_Task prompt_
Select every line in the material below that contains the string "height", and copy each of those lines in full.

──────── Material for this task

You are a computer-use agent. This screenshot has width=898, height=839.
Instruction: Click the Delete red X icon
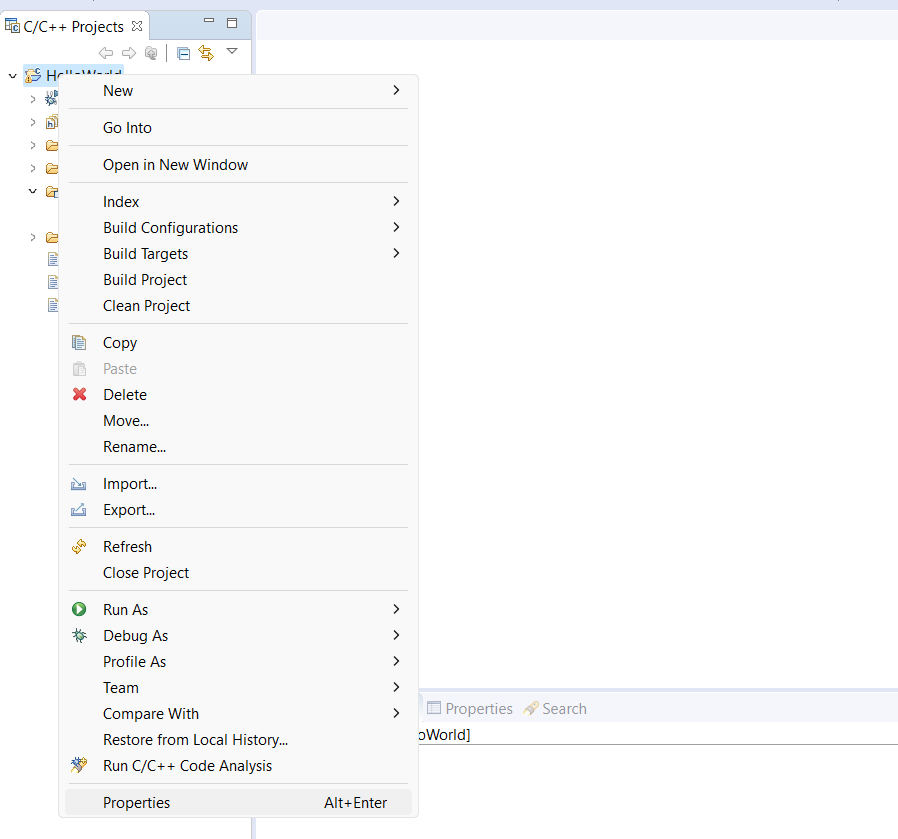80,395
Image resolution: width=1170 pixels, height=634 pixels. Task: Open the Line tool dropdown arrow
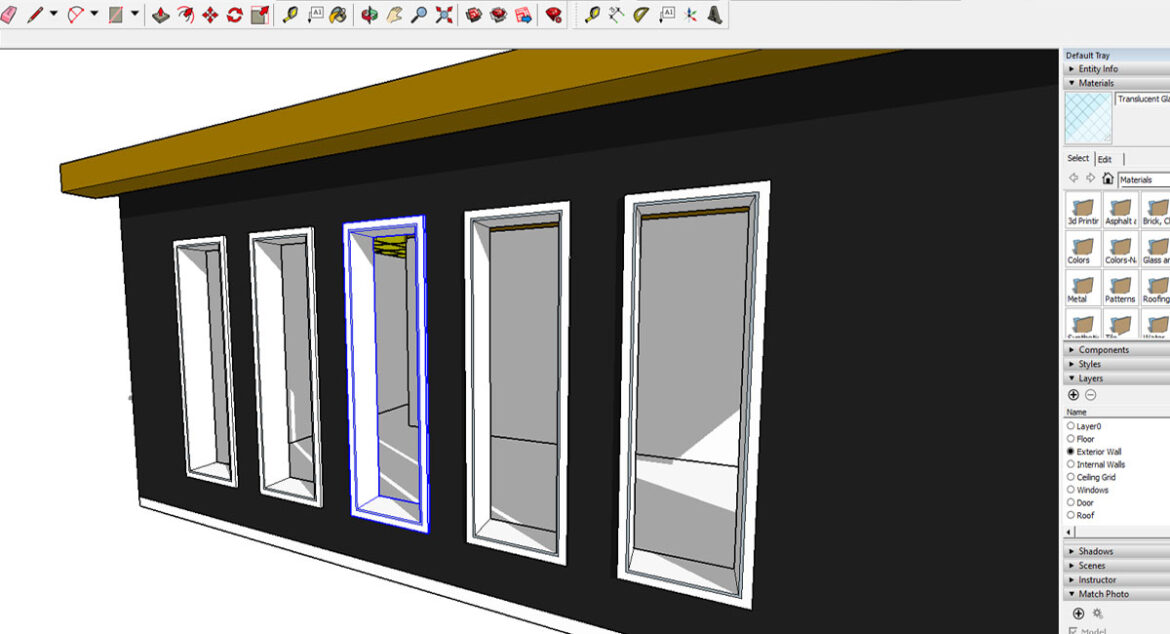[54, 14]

────────────────
──────── Material for this task

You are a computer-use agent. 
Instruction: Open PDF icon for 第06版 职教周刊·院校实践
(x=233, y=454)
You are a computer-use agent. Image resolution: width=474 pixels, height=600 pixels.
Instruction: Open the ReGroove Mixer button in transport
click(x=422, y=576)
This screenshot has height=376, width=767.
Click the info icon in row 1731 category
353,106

────────────────

_Result for this task_
You are a computer-use agent. This screenshot has width=898, height=839.
Image resolution: width=1170 pixels, height=634 pixels. Task: Open the Line tool dropdown arrow
You are a computer-use agent. Image resolution: width=474 pixels, height=600 pixels.
This screenshot has height=376, width=767.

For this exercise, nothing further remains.